All art influences political progression. In the last election, we saw the rap and hip-hop communities come together, especially with Puff Daddy and "Vote or Die." Of course, it didn't influence the outcome, but it's still important for kids to come together. It brought the old rockers like me and the younger kids together.

In the 20th century, Dubois said that the central question was race. Can the same be said for the 21st century?
Race is always going to be a problem until the European mentality gives up its desire to be supreme. We're seeing that now with the Christian right as exemplified by Tony Blair and George W. Bush wanting to go out and start the Crusades again. They're starting a crusade against Muslims. I don't think there's really a question. Race is definitely still important.

At what age did you really realize that you are a gifted writer?
I never thought about it that way. I've been writing something all my life. I grew up where you were doing what they now call "writing across the curriculum." We just called it being educated. I have always enjoyed telling stories and connecting dots between certain events. I always thought it would be a good thing if I could earn a living doing it, and so far I have.
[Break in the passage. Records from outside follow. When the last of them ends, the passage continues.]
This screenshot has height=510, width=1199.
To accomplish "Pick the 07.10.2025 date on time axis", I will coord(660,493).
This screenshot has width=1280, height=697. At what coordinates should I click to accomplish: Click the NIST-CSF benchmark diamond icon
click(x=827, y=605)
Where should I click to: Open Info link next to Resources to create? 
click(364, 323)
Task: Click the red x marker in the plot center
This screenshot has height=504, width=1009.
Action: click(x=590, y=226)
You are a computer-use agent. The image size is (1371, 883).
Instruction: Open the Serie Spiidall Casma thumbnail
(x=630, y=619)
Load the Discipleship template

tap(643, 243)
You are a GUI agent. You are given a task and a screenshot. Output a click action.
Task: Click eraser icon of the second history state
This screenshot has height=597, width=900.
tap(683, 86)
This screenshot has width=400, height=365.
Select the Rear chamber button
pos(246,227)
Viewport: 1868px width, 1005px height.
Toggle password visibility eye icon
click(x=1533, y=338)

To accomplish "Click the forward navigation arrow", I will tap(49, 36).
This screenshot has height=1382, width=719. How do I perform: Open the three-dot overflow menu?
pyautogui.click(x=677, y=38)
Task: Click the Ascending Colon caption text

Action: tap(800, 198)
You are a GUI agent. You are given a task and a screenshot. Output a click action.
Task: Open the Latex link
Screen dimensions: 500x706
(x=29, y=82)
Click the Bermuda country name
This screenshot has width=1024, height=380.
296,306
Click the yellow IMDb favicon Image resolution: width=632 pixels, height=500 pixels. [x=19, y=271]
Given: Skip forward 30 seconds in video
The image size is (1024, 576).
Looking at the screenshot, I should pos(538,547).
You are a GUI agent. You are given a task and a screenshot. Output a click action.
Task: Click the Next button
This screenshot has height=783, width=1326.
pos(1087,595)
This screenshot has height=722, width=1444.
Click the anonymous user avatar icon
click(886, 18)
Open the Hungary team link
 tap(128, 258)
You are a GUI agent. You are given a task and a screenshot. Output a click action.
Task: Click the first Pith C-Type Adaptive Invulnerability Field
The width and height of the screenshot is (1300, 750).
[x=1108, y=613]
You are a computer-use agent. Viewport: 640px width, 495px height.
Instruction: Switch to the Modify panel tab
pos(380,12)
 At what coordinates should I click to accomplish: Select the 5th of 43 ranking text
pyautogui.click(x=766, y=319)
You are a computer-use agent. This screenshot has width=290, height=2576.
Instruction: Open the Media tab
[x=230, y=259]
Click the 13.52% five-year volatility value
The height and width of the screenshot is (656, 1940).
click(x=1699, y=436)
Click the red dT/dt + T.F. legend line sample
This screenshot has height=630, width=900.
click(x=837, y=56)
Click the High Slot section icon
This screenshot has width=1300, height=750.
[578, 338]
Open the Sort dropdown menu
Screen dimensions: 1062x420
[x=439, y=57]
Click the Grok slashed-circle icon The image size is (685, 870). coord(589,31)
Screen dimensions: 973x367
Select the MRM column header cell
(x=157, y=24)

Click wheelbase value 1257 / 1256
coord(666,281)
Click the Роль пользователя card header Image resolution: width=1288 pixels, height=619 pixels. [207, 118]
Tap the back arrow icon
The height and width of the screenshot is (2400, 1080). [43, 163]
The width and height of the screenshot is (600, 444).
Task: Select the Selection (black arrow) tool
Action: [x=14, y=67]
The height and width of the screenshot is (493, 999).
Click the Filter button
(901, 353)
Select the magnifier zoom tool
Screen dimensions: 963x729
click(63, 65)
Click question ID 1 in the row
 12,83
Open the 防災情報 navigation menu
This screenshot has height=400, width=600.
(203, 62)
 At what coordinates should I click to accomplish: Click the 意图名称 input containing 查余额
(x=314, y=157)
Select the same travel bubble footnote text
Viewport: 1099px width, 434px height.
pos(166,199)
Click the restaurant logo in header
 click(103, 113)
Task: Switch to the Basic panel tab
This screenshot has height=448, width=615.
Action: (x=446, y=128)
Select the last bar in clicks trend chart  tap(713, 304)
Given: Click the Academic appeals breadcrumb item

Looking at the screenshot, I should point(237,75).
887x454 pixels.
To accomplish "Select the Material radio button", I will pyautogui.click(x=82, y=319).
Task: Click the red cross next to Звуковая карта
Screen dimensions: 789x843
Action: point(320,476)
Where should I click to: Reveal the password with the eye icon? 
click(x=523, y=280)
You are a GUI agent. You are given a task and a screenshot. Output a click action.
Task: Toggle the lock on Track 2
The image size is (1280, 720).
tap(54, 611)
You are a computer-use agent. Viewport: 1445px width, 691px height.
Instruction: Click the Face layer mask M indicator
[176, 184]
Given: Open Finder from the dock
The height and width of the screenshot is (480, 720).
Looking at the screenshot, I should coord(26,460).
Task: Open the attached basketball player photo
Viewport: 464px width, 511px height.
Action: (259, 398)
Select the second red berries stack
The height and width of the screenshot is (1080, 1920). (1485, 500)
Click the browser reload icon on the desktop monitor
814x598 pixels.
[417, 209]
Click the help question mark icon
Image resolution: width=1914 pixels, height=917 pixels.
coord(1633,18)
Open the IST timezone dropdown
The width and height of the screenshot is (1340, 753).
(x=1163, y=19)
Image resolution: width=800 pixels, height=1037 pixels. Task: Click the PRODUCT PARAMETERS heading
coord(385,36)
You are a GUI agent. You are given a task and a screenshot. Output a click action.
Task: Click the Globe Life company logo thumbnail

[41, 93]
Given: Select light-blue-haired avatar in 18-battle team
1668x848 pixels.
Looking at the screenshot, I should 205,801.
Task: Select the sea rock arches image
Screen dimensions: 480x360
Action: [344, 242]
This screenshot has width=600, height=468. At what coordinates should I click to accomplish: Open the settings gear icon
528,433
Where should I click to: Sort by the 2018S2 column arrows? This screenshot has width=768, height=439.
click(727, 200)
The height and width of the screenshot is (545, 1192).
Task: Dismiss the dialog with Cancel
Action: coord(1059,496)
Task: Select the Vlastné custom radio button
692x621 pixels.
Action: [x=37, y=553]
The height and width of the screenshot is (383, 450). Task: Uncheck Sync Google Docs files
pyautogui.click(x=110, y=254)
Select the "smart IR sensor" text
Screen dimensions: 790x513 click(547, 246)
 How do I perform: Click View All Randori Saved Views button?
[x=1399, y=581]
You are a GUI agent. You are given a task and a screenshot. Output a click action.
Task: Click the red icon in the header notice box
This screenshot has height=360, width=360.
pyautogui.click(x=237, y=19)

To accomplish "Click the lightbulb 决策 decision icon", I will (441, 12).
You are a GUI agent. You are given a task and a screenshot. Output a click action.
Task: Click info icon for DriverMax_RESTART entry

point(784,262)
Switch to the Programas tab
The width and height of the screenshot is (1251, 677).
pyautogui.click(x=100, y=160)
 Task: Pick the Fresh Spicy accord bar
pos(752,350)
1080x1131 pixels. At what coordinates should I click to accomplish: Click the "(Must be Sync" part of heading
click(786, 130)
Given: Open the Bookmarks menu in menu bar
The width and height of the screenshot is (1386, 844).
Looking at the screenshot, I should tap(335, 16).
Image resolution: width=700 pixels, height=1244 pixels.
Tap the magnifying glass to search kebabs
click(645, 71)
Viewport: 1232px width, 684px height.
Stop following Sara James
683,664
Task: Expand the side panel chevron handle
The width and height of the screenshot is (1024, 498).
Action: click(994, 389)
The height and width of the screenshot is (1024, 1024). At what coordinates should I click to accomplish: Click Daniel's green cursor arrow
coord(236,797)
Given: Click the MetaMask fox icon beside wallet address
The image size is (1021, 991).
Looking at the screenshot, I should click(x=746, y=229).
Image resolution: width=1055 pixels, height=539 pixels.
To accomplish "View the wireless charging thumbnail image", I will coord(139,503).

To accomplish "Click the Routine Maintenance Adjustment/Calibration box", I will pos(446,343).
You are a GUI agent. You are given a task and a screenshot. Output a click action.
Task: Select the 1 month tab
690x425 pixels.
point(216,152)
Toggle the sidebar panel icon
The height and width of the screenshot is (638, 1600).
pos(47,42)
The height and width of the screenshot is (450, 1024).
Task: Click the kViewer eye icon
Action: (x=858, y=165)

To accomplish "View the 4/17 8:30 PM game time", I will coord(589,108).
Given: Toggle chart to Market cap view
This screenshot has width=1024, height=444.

Is there a specific voice or perspective you provide to people?
I think I have a contemporary voice. When we look at my generation, which I think was a very important generation, we struggled with big questions like civil rights, peace, women's rights and gay rights. We have done an extremely good job of keeping these questions at the forefront. We've made a lot of progress, and hopefully my voice is reflecting my generation.

People say young people are disconnected from the civil rights struggle. How can we build bridges to make them more active?
I don't think we can say that the hip-hop nation, the urban kids, that they're not concerned about the state of world. I listen to Black Eyed Peas and Outkast. There's good music out there, and they're raising good questions. They don't do things the way we did, but we did them that way, and things should keep changing.

Previous Comments


Nikki Giovanni's poetry is awesome, brash and cuts to the bone. In person, she is riveting; if you ever see her live, you'll never forget it. All the things that you might have thought but never had the nerve to say, Nikki is yelling to the housetops, plus some things you never thought of, in the most outrageous but commensense way. Her forthrightness is taken to the max, but presented in such a unique perspective, that a person is unlikely to leave without some new understanding and new enlightenment, while having been highly entertained at the same time. Viva la NIkki!